**Task directions**
Each record, exactly as written, should be printed again.

**Supplied data**
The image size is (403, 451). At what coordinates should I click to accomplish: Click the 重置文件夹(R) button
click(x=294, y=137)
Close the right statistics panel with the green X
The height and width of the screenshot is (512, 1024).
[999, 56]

**Reply**
The image size is (403, 451). At what coordinates should I click to accomplish: Click the 重置文件夹(R) button
click(x=294, y=137)
Close the right statistics panel with the green X
The height and width of the screenshot is (512, 1024).
[999, 56]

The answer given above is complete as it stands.